Unfortunately the fg part of the equation was lost on about 2/3 of our class... after editing they would start another scheme instance! I recall being in the terminal lab the night one of our first assignments was due, and the machine slowed to an absolute crawl. Can't remember exactly how it was resolved but I do recall being taught how to look for classmates running two or more instances of scheme to remind them about fg. (Also not helpful to machine load: "solutions" to the 8 queens problem with infinite recursion. The real lesson here was, in later years, to not be logged in on nights when CS 401 had assignments due.)

bstpierre commented on Goodreads was the future of book reviews, then Amazon bought it   washingtonpost.com/techno... · Posted by u/pseudolus
fastball · 2 years ago
Eh, Goodreads has always suffered from the same problem that plagues every other review system which uses "score out of X" ranking.

Humans just aren't very good at ranking things on a normal distribution, so you invariably end up with every item (books in this case) being ranked somewhere in the 3.5-4.5 range (since Goodreads is out of 5). For IMDB the rankings all hover around 8ish. When in reality the average book should have a 2.5. If you don't rate like this then you just end up with garbage.

Just allowing a boolean rating (ala Rotten Tomatoes when aggregated) is much better, assuming you can get enough reviews for that system to actually work (probably > 30 is required for most applications).

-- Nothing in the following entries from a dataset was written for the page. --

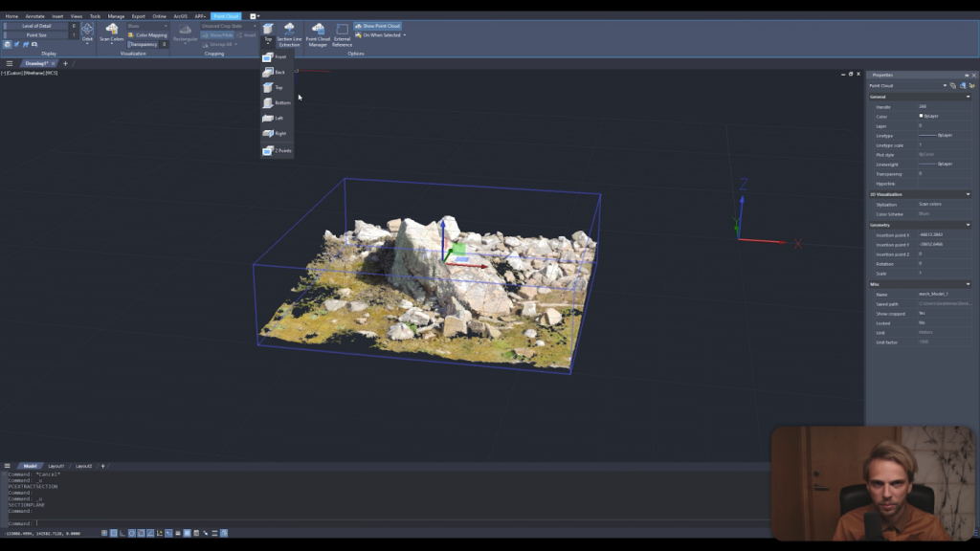Switch to the Layout1 tab
This screenshot has width=980, height=551.
[x=56, y=466]
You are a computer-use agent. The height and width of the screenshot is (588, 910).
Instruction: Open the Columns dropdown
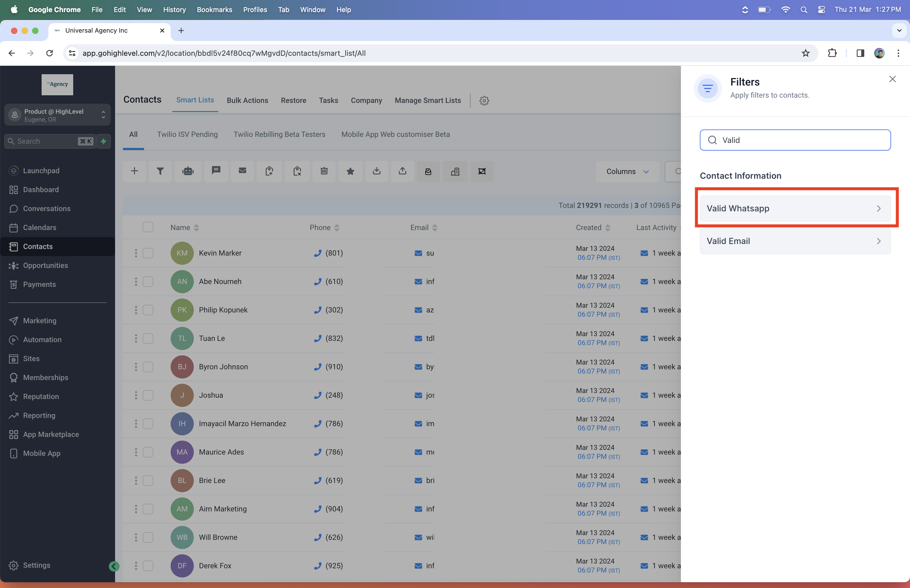click(627, 171)
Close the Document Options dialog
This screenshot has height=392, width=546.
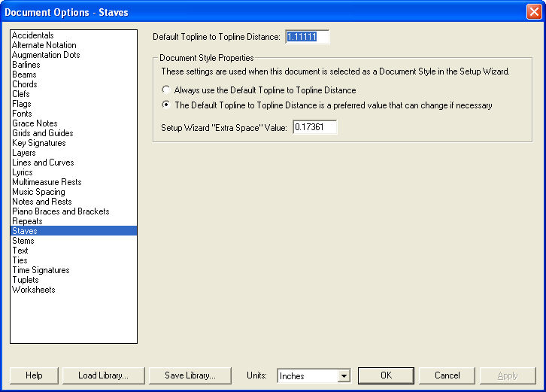pos(532,12)
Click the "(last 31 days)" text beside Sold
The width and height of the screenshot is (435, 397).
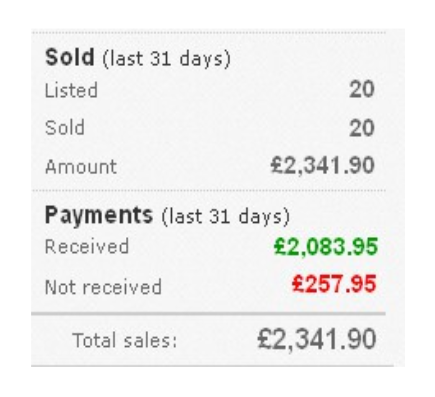tap(167, 59)
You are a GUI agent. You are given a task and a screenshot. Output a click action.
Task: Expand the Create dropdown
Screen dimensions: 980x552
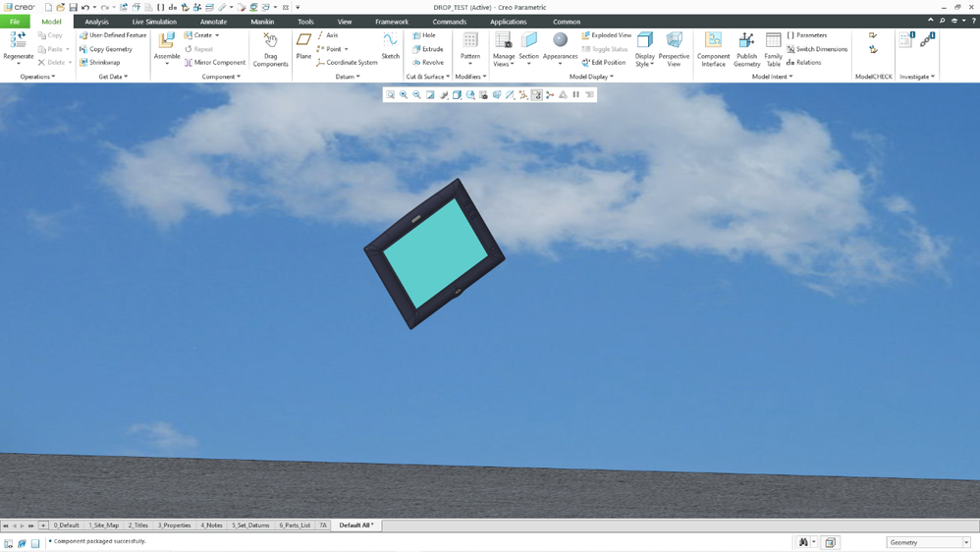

I think "aggregated personal Elo" would be a fun way to rank things: I just give you two books that you've read and you tell me which is better. Do this loads of times and eventually you have a solid ranking of every book you've ever read. Aggregate everyone's rankings and you have a much more robust system then "please rate this book out of 5 stars".

bstpierre · 2 years ago
See https://www.criticker.com/explain/ -- it works sort of like what you're suggesting. You rank movies from 0-100, which is different from rating them. Your percentile ranking scores are compared to other users' rankings, and then it can suggest movies that it thinks you will rank highly.

IMO the real problem with something as subjective as books or movies is that even completely honest, well-reasoned reviews are going to be all over the map. My review of a Pride and Prejudice movie is going to be maybe 3/10, but my wife would give it 7/10, while we have the opposite reactions to something like The Hunt for Red October.

I don't care about reviews from experts or the unwashed masses. I don't even really care about reviews that much -- I'm more interesting in ratings from people who like the same kind of stuff I do.